[BEGIN]

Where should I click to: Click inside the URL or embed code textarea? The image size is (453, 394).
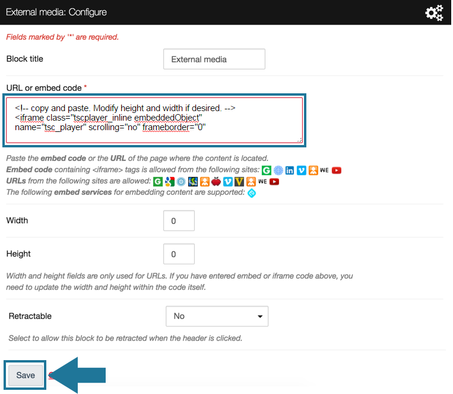(x=154, y=122)
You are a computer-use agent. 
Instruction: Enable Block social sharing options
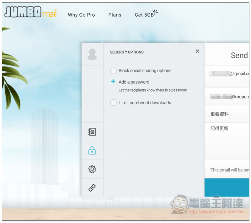point(113,71)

[END]

**What to do**
Turn the lines of the records above into a JSON list of strings, with one string for each line and blank lines omitted. Leave the pictures out of the answer.

**Written response**
[
  "Where should I click to: Click inside the URL or embed code textarea? The image size is (453, 394).",
  "(x=154, y=122)",
  "You are a computer-use agent. ",
  "Instruction: Enable Block social sharing options",
  "point(113,71)"
]